Imagine 4 kids running in a relay race on a track field split up into four 100 m sections. Each kid is split up starting at the 0m mark and each 100m interval towards the end. Each kid must wait to begin running until they receive a baton from the previous kid that was running.

The first kid begins running and while they are running, each kid is blocked from continuing the race until they receive the baton from the kid before them who just finished their section of the race.

Let’s say the third kid trips while running and takes a bit of time to start running again. During this time, the fourth kid who is still waiting to complete the race is now also delayed until the third kid gets back up and continues their section of the race.

Similarly, this is the manner in which synchronous code is executed.

Synchronous Line-By-Line

Synchronous code that will declare a variable and function and print out the variable and execute the function to print out a string.

const num = 1;

function printHello() {
  console.log('Hello');
}

console.log('num', num);

printHello();

Prints

• “num” 1
• “Hello”

Explanation

• Code is running in the Global Execution Context
• Variable num is declared to our Global Variable Environment
• Function printHello is declared in our Global Variable Environment
• The value of num is printed on the Browser’s console
• printHello is called creating a Local Execution Context that is added to the Call Stack
• The string Hello is printed on the Browser’s console

Here we see each line run and interpreted how the Browser would orchestrate these JavaScript lines.

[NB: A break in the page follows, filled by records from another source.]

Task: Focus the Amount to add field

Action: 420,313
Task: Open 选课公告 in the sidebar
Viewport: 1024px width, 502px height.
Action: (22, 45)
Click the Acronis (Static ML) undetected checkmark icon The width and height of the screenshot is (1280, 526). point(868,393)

For simplicity sake, let’s assume each line takes 1 millisecond to execute.

Synchronous For Loop Blocking

Synchronous code that will declare a function, print before and after a loop that takes some time and then executes that function to print out a string.

function printHello() {
  console.log('Hello');
}

console.log('before loop');

for(let i = 0; i < 500; i++) {
  console.log(i + 1);
}

console.log('after loop');

printHello();

Prints

• “before loop”
• Series of iterated numbers from 1 to 500
• “after loop”
• “Hello”

Explanation

• Code is running in the Global Execution Context
• Function printHello is declared in our Global Variable Environment
• The message “before loop” is printed to the Browser’s console
• Loop through and print an iteration from 1 to 500
• The message “after loop” is printed to the Browser’s console
• printHello is called creating a Local Execution Context that is added to the Call Stack
• The string “Hello” is printed on the Browser’s console

This for loop does an operation for some time, let’s say 500 milliseconds, during which the rest of the code in the Global Execution Context is blocked until this loop is completed.

Issue with Synchronicity

In the above example, the code runs as expected where the for loop blocks execution for the lower lines of code. However, let’s say we want to execute printHello while some long-running operation is happening in the background.

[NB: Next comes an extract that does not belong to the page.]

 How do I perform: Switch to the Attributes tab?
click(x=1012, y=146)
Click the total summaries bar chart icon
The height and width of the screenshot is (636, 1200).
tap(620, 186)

JavaScript wouldn’t be able to accomplish this itself since JavaScript is single-threaded and therefore, two operations, the global context and the background operation, cannot run at the same time.

So here is where the concept of Asynchronicity comes into play.

Asynchronicity in JavaScript

Imagine a 5 star restaurant on a busy Friday night, full of customers coming in with orders for small and large groups.

The chef staff has to cook and serve each guest’s meal in a short amount of time to safely secure their 5 star rating.

So ideally, the chefs will split up parts of the meal which can all be completed independently from each other. In addition to this, they could also group up sections of each meal from multiple guests to reduce time between completing one meal.

Thus, each meal will not be blocked or waiting too long for a section to be completed before being fully ready to be served out to guests.

Also, with enough chefs in the kitchen, the timing can be reduced further by splitting up tasks between team members.

Similarly, in asynchronous programming, whenever logic needs to be retrieved from a server or deferred while some other logic is happening, we rely on other execution threads to be running while the JavaScript thread is in execution.

In this case, there are Asynchronous Web Browser APIs that are implemented by each browser and their functionality is dictated by and kept consistent between each other by the W3C.

Web Browser APIs span several different domains of logic, such as DOM API, Timer API, Fetch API, Promises API, Canvas API and more. In terms of Asynchronous Web Browser APIs, let’s focus on Timer API and Fetch / Promises API.

When these external functions in these library APIs are called, their executions are performed on node background tasks which gives JavaScript a form of pseudo-multi-threaded performance to accomplish asynchronous operations in its single-threaded logic.

On the JavaScript code side, these functions are usually called facade functions.

Asynchronous with setTimeout

Asynchronous code that will declare a variable and function, execute setTimeout and print the variable and function.

const num = 1;

function printHello() {
  console.log('Hello');
}

setTimeout(printHello, 0);

console.log('num', num);

Prints:

• “num” 1
• “Hello”

Explanation

• Code is running in the Global Execution Context
• Variable num is declared to our Global Variable Environment
• Function printHello is declared in our Global Variable Environment
• setTimeout is a facade function in JavaScript which calls the Timer API on the Browser side to execute some form of timing
• On the JavaScript side, the setTimeout line is complete and moves forward.
• The value of num is printed on the Browser’s console
• On the Browser side, the Timer which finishes immediately, sends the function provided to the MacroTask Queue
• Once the Global Execution Context code is complete, the function in the MacroTask Queue is moved and executed by the Call Stack
• printHello is called creating a Local Execution Context that is added to the Call Stack
• The string “Hello” is printed on the Browser’s console

MacroTask Queue (Callback Queue) - FIFO

In this above example, reading line by line, the expectation would be that the “Hello” gets printed out before num, however, JavaScript has a queue called the MacroTask Queue where deferred functions that will provide a result later are placed.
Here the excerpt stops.